(RECORDS SHOWN Opens)

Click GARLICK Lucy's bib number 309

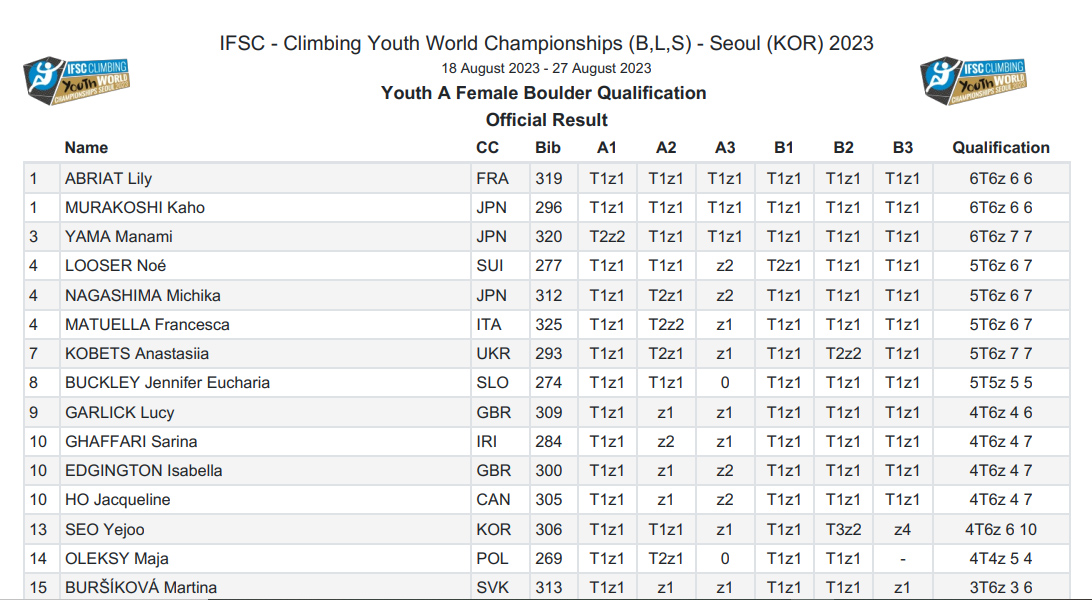[548, 412]
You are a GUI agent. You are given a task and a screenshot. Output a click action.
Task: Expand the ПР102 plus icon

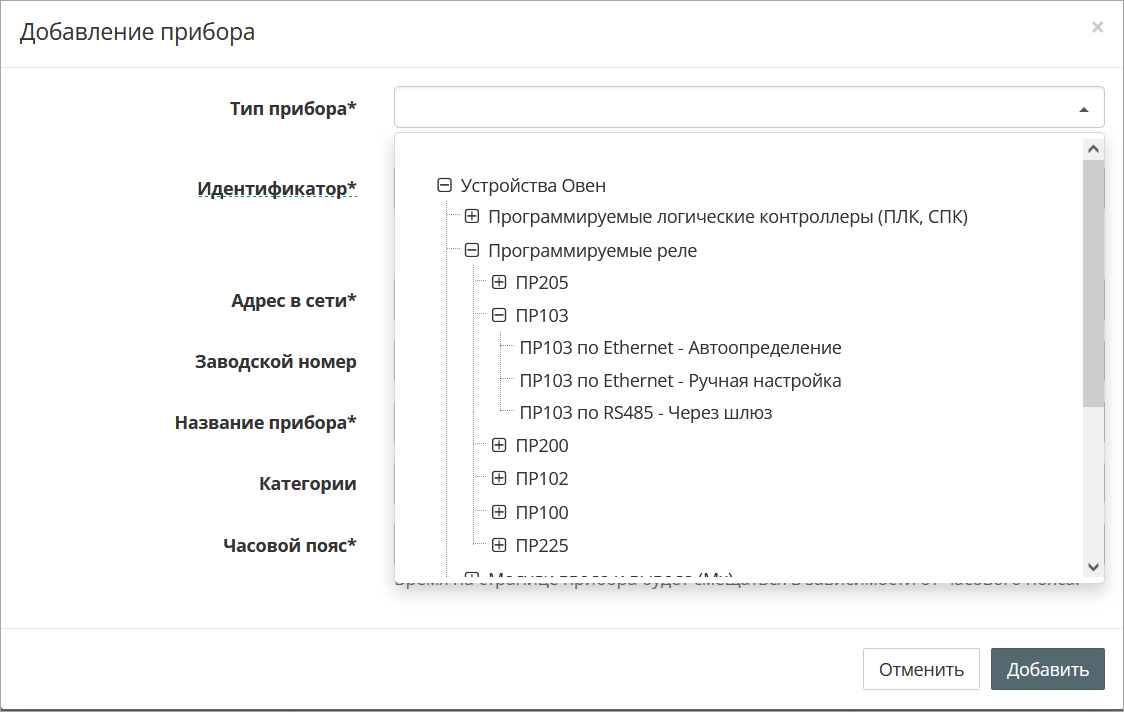(x=499, y=479)
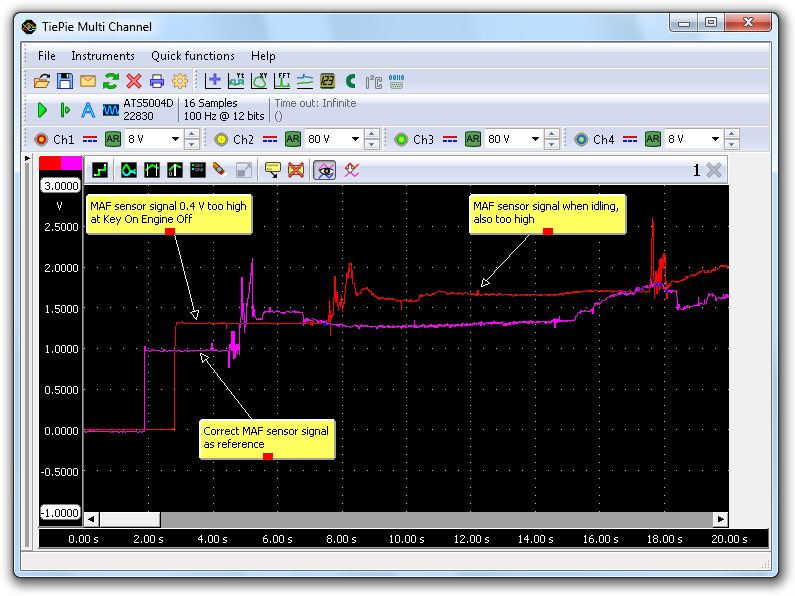
Task: Click the print icon in toolbar
Action: point(157,82)
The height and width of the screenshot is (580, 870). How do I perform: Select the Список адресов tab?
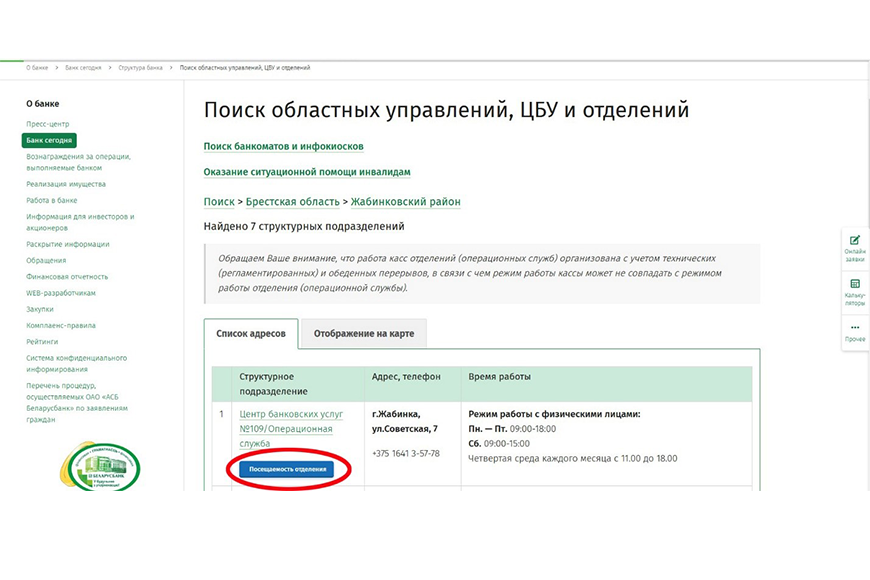[251, 334]
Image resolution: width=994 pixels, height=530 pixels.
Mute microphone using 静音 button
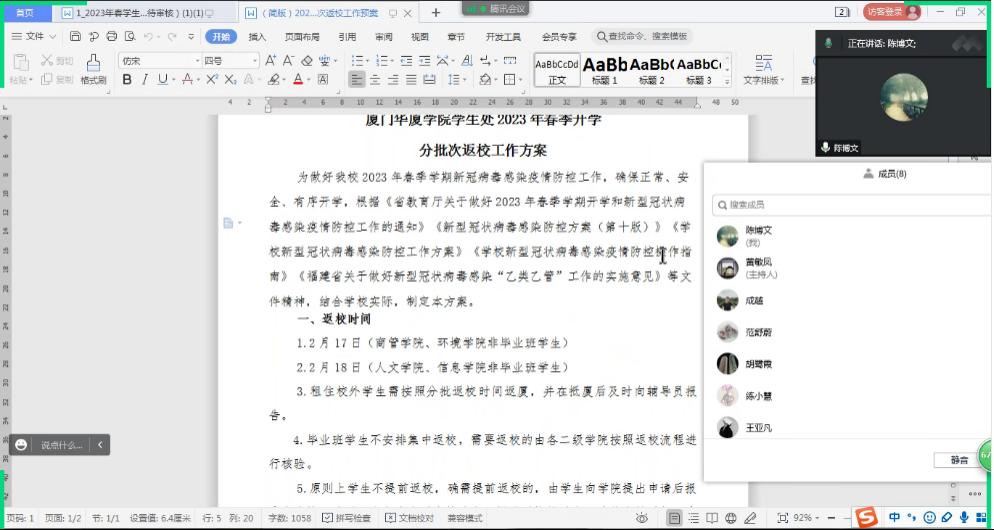click(x=958, y=460)
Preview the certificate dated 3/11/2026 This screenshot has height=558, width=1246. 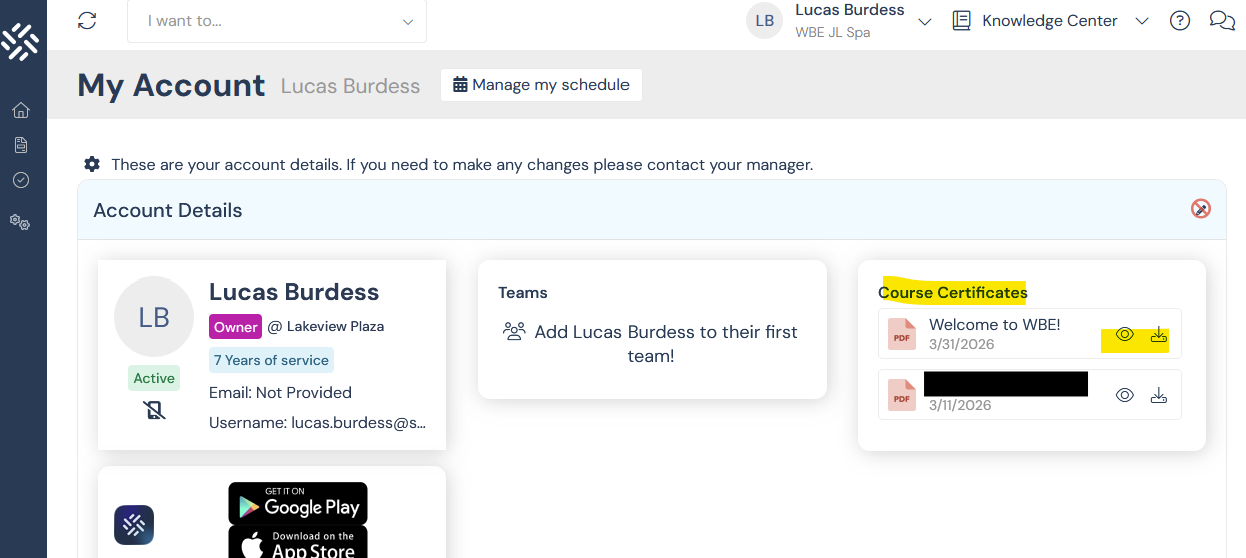pos(1125,396)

(RECORDS SHOWN Closes)

▶ **YOUR ASSIGNMENT**: For the material above, give again only the lines starting at the line that contains "Task: Expand the ПР102 plus icon" and ending at the line that contains "Image resolution: width=994". Pictures do not belong in the copy.

▶ **RESPONSE TO THE EXERCISE**:
Task: Expand the ПР102 plus icon

(x=499, y=479)
Task: Click the print icon in toolbar
Action: point(157,82)
The height and width of the screenshot is (580, 870). How do I perform: Select the Список адресов tab?
[251, 334]
Image resolution: width=994 pixels, height=530 pixels.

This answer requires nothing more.